«El voluntario es un amigo de Cristo y en Él encuentra su fortaleza»

El Padre Andrés Ariztía definió con estas palabras al voluntario durante la homilía en la Eucaristía de la Fiesta del voluntario: como «amigo de Cristo».

Con ocasión de la Fiesta del voluntario, celebrada el sábado 26 de mayo, se realizó una Eucaristía presidida por nuestro Capellán, Padre Andrés Ariztía. «Estamos entrando en el misterio de una vocación muy hermosa que el Señor les ha regalado: ser voluntarios», les dijo a los presentes al comenzar, y afirmó que «el voluntario es un amigo de Cristo y en Él encuentra su fortaleza».

Durante la homilía, se refirió al rol del voluntario y de las personas que trabajamos al servicio de quienes más lo necesitan: «Podrán criticarnos muchas cosas, y con razón muchas veces, muchas cosas, pero nunca podrán criticarnos el amor al pobre, al anciano desamparado en nuestra Patria. Esta es la Iglesia que no sale en los diarios».

 

«El voluntario tiene su raíz en el misterio de la persona de Jesús; es el primer voluntario en este mundo: ‘He aquí, Padre, que vengo a hacer tu voluntad’, y Jesús hace las obras que el Padre le ha encomendado».

Pbro. Andrés Ariztía, durante la homilía.

El Capellán de Fundación Las Rosas también se refirió a la soledad en la que viven los adultos mayores y a su situación de vulnerabilidad, y es en este punto en que apela a lo fundamental que resulta el rol de cada voluntario: «Nosotros realmente tenemos una tarea inmensa, necesaria, de humanidad en nuestra Patria, en este voluntariado y en la tarea que realizamos».

«El voluntario tiene su raíz en el misterio de la persona de Jesús; es el primer voluntario en este mundo: ‘He aquí, Padre, que vengo a hacer tu voluntad’, y Jesús hace las obras que el Padre le ha encomendado».
Palabras del Padre Andrés Ariztía durante la homilía.
«Cada vez que salía de los operativos, salía pagado ¿Cómo?
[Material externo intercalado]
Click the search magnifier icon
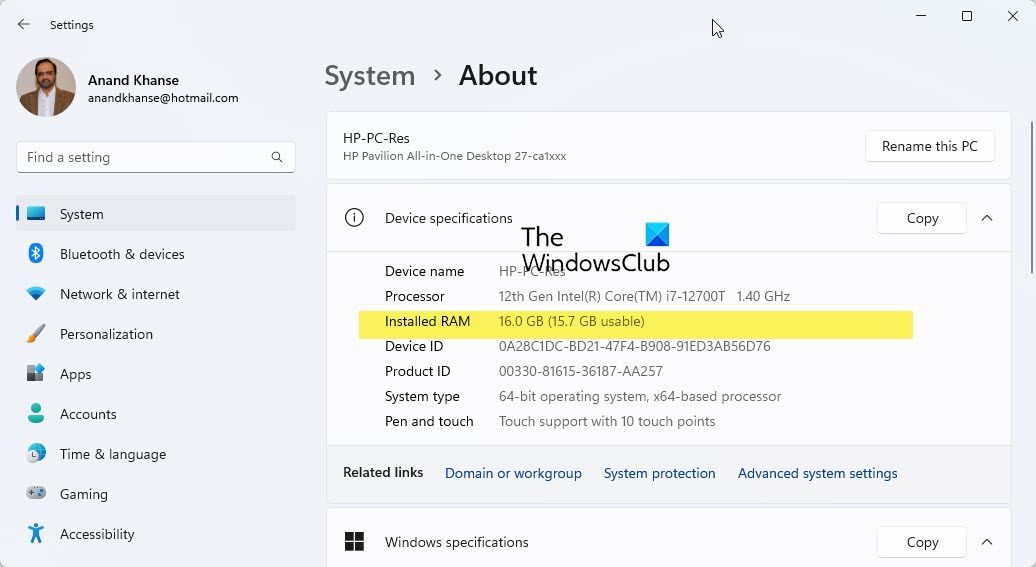pos(277,157)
Cuando veía contentos por haber recibido una visita, porque se dan cuenta de que hay gente que se preocupa por ellos».
Alberto Guajardo, sacristán
«Hoy nuestros residentes solo nos piden compañía, escucharlos. Dios nos pide compañía. Regalar un día como voluntario en hogares, es el mejor presente que podemos tener los colaboradores de la Fundación».
Alexa Olave, auditora Salud.
«El amor al anciano pobre y desamparado es algo con lo que no se nace. Se va desarrollando en la medida que uno se introduce en la realidad angustiosa de mucha gente desvalida que quiere seguir viviendo a como dé lugar. El amor a ellos es la mejor vitamina que le podemos dar en la más dura etapa de sus vidas, como un mínimo reconocimiento de lo que su generación nos dejó».